Mon, 2 Jul 2018 Source: journalducameroun.com

« Comment des individus ont-ils pu enlever mon mari aussi facilement ?». Ainsi s’est exprimée l’épouse du sous-préfet de Batibo annoncé mort par le gouvernement. Celle-ci peine encore à croire l’annonce liée au décès de son époux, aucune dépouille ne lui ayant été remise.

Rencontrée dans la maison qu’elle occupe avec ses neuf enfants à Yaoundé, Julienne Namata, ne semble « pas pressée de faire le deuil » de son mari, le sous-préfet de Batibo présumé mort en captivité. Malgré les cernes récentes sur son visage, et la tristesse qui se lit sur son visage, elle continue à espérer qu’il reviendra bientôt ; même si les nouvelles données par le gouvernement dans son plan d’assistance pour les régions anglophones laissent à entendre que cela est désormais impossible.

Le sous-préfet Namata Diteng a été enlevé le 11 février alors qu’il procédait aux dernières mises au point pour le défilé civil de la Fête de la jeunesse. Le gouvernement a annoncé sa mort sans en détailler les circonstances.

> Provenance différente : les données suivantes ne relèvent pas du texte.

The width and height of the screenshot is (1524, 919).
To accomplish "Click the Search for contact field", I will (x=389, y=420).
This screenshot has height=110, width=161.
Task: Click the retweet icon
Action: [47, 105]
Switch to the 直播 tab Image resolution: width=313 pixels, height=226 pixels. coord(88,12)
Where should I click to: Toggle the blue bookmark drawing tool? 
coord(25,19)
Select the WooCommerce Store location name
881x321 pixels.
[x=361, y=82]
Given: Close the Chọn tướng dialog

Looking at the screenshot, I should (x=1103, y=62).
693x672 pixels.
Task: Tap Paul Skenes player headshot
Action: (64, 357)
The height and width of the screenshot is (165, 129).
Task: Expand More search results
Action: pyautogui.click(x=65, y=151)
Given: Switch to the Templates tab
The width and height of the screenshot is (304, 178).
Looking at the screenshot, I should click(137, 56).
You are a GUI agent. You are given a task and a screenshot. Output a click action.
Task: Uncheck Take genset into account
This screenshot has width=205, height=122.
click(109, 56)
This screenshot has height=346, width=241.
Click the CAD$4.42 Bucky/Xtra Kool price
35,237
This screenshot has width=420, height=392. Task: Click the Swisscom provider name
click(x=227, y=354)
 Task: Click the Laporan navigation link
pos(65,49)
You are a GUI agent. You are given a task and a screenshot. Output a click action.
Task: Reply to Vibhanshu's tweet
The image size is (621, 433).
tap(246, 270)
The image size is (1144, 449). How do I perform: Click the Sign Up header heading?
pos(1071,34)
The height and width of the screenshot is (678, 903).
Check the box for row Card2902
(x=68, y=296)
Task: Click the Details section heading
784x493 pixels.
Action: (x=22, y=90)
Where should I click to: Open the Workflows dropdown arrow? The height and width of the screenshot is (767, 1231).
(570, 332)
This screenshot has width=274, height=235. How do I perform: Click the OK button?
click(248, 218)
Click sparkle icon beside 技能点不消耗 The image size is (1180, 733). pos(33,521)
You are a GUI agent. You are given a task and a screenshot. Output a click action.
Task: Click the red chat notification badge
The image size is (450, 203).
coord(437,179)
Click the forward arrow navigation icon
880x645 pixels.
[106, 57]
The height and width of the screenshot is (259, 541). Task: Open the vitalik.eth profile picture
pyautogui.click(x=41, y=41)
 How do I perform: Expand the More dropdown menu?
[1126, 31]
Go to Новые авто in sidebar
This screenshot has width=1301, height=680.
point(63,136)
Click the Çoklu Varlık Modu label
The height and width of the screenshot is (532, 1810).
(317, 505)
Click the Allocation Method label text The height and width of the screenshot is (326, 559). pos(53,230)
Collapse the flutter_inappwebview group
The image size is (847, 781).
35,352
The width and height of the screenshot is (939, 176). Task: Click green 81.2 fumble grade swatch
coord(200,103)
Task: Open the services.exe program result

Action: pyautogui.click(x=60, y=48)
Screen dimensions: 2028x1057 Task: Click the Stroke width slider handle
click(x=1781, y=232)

« Le ministre [en charge de l’Administration territoriale] m’a dit mercredi que c’est vrai. Il m’a demandé de prendre courage et d’être forte. Il m’a dit qu’ils ont retrouvé les six gars qui avaient enlevé mon mari et qu’ils ont avoué qu’ils l’avaient tué », raconte-t-elle à Journalducameroun.com au lendemain d’une visite au ministre Atanga Nji.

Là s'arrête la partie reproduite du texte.